The algorithm base consists of two internal functions: parser() and converter(). Using them, standard library functions like atof() or strtod() can be written. Full implementation of the later one will require adding support for hexadecimal floats (very rarely used) and for "Inf", "Infinity" and "NaN" strings. The code is hosted on GitHub, but a backup copy is stored locally.

6. Changelog

26 Sep 2013
Raúl Gutiérrez has found, that add96() and sub96() macros had a rare bug related to carry/borrow propagation. For add96() it happened when s1 was 0xFFFFFFFF and s0 + d0 generated a carry, s1 + d1 + c, should generate a carry as well for any non-zero d1, but it did not.
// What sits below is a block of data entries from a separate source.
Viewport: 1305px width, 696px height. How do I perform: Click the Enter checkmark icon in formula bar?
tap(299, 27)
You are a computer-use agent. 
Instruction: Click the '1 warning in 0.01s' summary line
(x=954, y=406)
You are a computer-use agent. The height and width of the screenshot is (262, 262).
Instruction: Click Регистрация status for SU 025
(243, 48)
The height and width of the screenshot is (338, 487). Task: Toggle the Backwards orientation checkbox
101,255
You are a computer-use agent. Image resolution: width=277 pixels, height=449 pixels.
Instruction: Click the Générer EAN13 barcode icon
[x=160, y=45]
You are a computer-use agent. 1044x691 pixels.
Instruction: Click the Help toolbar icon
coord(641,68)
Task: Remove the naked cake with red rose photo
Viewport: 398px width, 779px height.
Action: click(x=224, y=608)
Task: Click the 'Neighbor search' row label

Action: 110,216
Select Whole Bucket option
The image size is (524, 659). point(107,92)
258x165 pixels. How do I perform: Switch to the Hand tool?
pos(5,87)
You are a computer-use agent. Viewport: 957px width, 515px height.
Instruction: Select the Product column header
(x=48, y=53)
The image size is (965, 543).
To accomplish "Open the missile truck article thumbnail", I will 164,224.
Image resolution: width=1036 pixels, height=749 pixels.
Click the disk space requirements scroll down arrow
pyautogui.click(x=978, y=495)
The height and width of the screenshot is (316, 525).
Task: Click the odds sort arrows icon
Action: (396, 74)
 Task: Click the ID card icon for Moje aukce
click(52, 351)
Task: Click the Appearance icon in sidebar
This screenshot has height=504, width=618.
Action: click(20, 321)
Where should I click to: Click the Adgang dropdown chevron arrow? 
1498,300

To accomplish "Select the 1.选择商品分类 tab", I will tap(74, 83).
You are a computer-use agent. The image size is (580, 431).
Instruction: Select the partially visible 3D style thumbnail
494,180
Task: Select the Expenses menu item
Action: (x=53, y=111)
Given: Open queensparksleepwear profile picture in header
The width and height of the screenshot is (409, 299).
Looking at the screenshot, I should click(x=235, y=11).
Assuming even distribution of possible values of arguments, this bug happened in 1/233 of cases. Similarly for sub96(), if s1 was 0x00000001 and s0d0 generated a borrow, s1d1c did not generate a borrow for any non-zero d1. Old, buggy versions of these macros are given below for reference:

#define add96(s2, s1, s0, d2, d1, d0) { \ unsigned int _x, _c; \ _x = (s0); (s0) += (d0); _c = 0; \ if ((s0) < _x) _c = 1; \ _x = (s1); (s1) += (d1) + _c; _c = 0; \ if ((s1) < _x) _c = 1; \ (s2) += (d2) + _c; } #define sub96(s2, s1, s0, d2, d1, d0) {\ unsigned int _x, _c; \ _x = (s0); (s0) -= (d0); _c = 0; \ if ((s0) > _x) _c = 1; \ _x = (s1); (s1) -= (d1) + _c; _c = 0; \ if ((s1) > _x) _c = 1; \ (s2) -= (d2) + _c; }

16 Oct 2014
Alexander Guzhva noticed a bug triggered by strings denoting the zero number, using any number of fractional zeros, like "0.0" or "0.000000". In such a case the parser finishes with zero mantissa and negative exponent. Then the converter tries to normalize the mantissa. It means shifting it left until the most significant bit is "1". Of course it never happens when the mantissa is zero. Then the code falls into an infinite loop. It has been fixed in the parser by explicit check for zero mantissa in the final stage. For zero mantissa either PARSER_PZERO or PARSER_MZERO (when explicit minus sign has been given in the string) is returned, so the converter part is skipped completely.
21 Dec 2015
Rick Regan noted that my code does not use "round half to even" rounding mode, as recommended by IEEE 754 norm and as implemented in GCC compiler strtod(). That's true. My code works in "round towards zero" mode, which can give up to 1 ULP errors when compared with GCC routine. Therefore my function can't be considered drop-in replacement to atof() or strtod() functions. For proper implementation of "round half to even" rounding, conversion routine has to take into account undetermined number of decimal digits in parsing phase (if more than 18 significant digits are provided) and, as a consequence, use arbitrary precision arithmetic in conversion phase. Read more about this problem in Rick's article.
02 Jun 2016
Albert Chan contacted me and have shown his fast string to floating point conversion code. I guess it is substantially faster that my implementation. However I have failed to understand the code due to its complexity. I've learned it uses multiple execution paths depending on converted value. In some cases it uses variable precision integer math. Anyway if you prefer speed over code size and readability, it is probably your best choice. BTW I do not take any responsibility for Google Drive links persistence. [Added on 9 September 2024: as predicted, the link is dead...]
09 Sep 2024
The article has been restored from backups of krashan.ppa.pl site and placed on rastport.com.